● **The problem**:
Exclude the pictures and reproduce the remaining data exactly as written.

[Collected data entries]
=======

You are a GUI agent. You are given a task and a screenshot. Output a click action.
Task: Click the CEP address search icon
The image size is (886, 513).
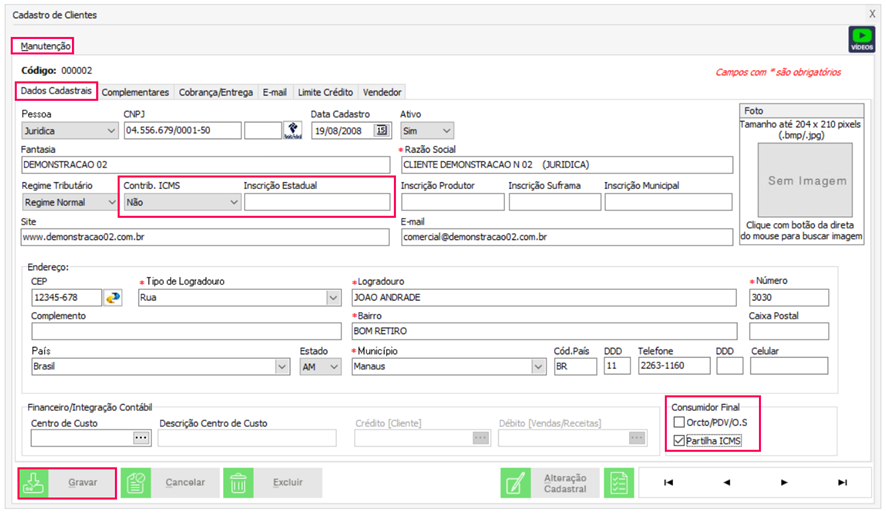[x=113, y=298]
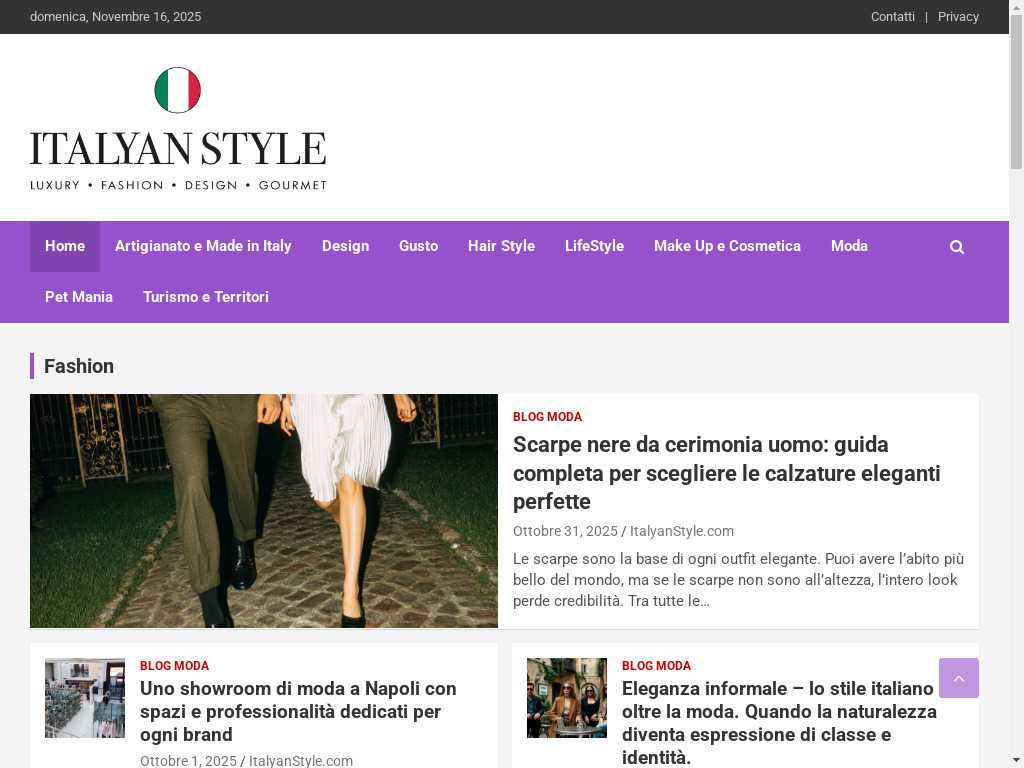1024x768 pixels.
Task: Select the Gusto menu item
Action: click(418, 246)
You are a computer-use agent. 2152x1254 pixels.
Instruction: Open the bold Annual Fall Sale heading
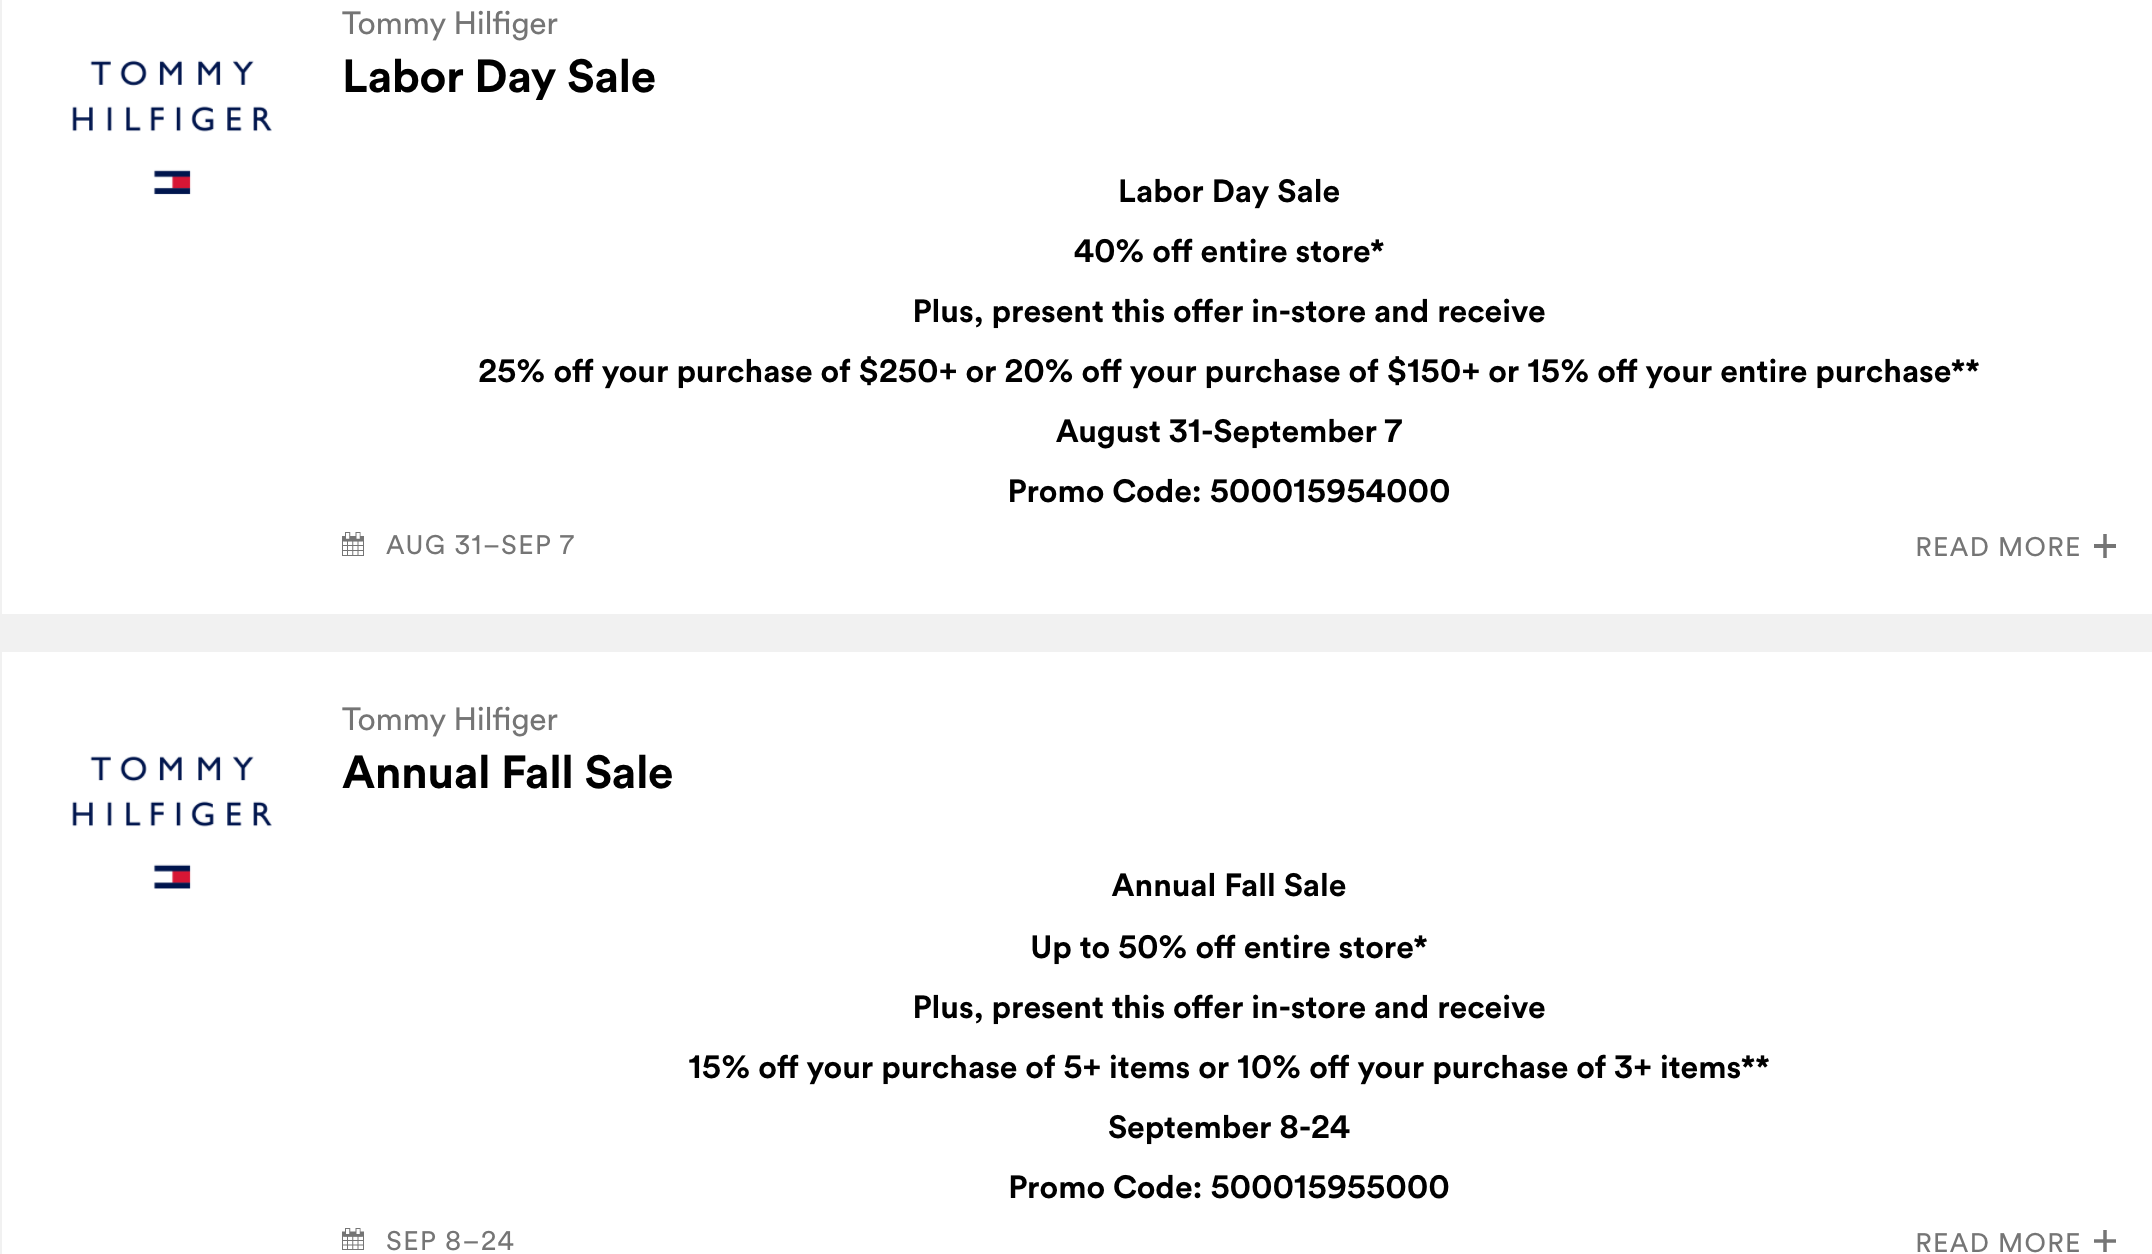coord(507,773)
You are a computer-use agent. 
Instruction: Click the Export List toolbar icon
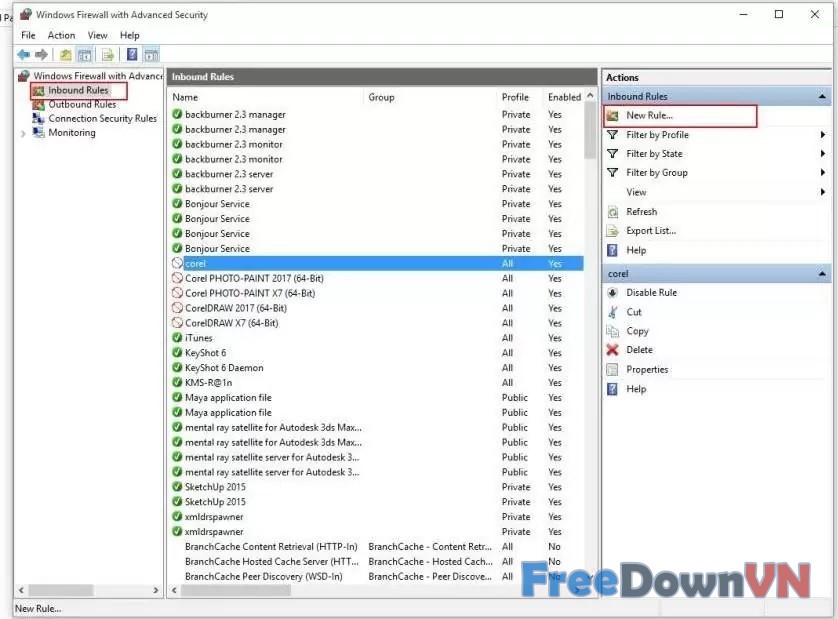coord(107,54)
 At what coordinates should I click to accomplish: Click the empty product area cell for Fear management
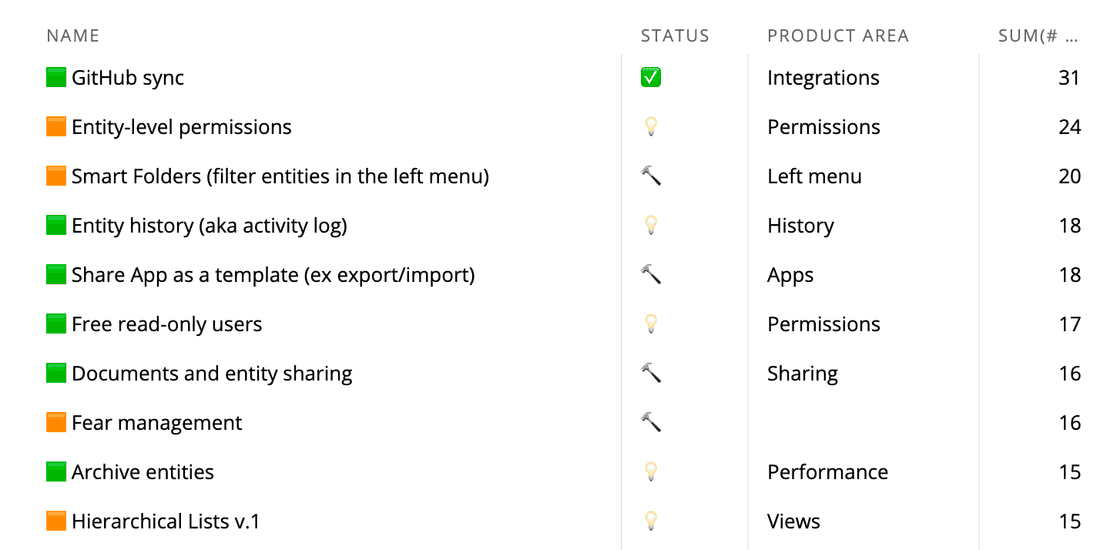coord(860,423)
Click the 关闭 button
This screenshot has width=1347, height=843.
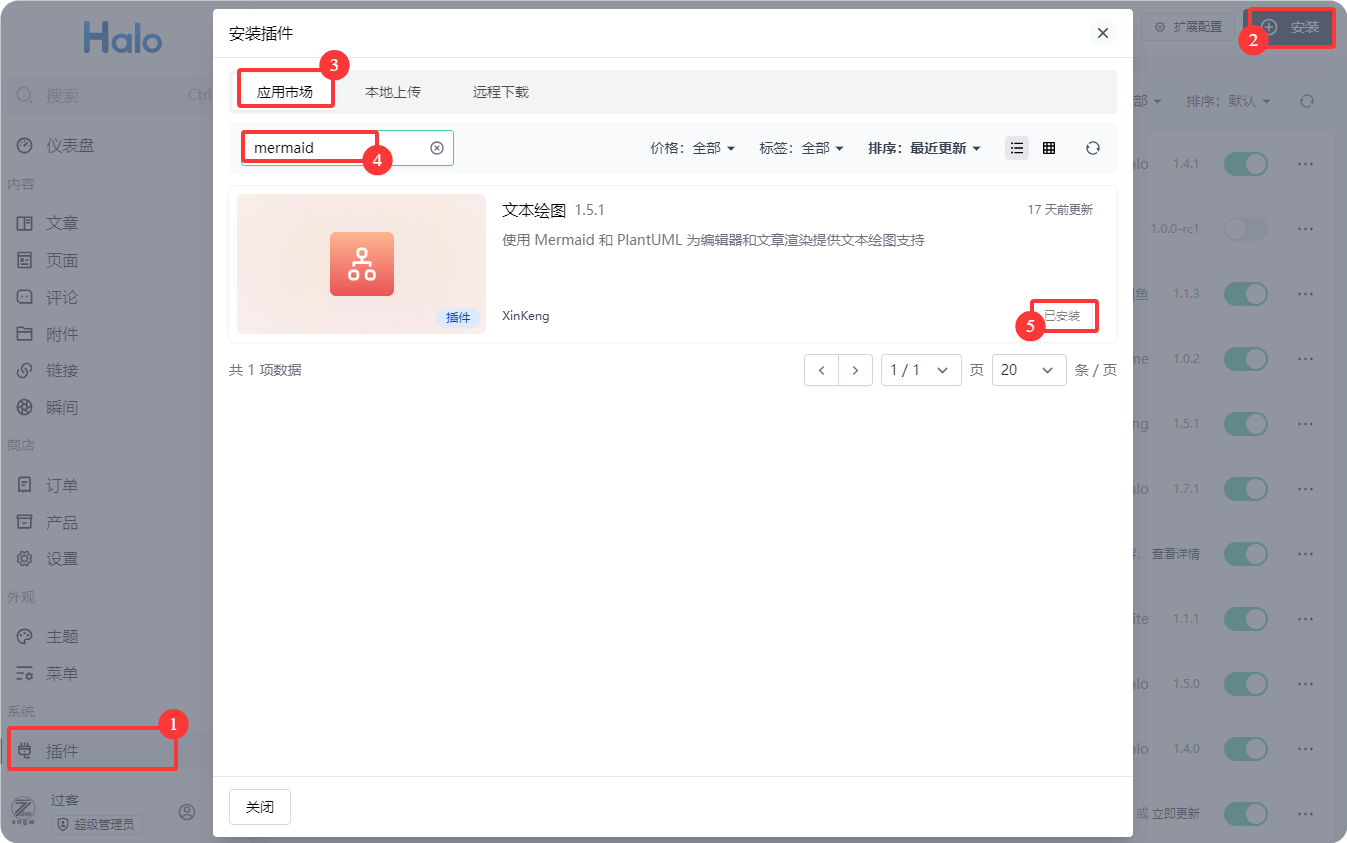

=======

● **Answer box**:
You are a GUI agent. You are given a task and a screenshot. Output a click action.
Task: Click the CEP address search icon
The image size is (886, 513).
[x=113, y=298]
1024x768 pixels.
Task: Select the Gusto menu item
Action: click(418, 246)
You are a computer-use agent. 2152x1254 pixels.
Instruction: Open the bold Annual Fall Sale heading
coord(507,773)
You are a computer-use agent. 
Instruction: Click the Export List toolbar icon
coord(107,54)
 At what coordinates should I click to accomplish: Click the empty product area cell for Fear management
coord(860,423)
Click the 关闭 button
This screenshot has width=1347, height=843.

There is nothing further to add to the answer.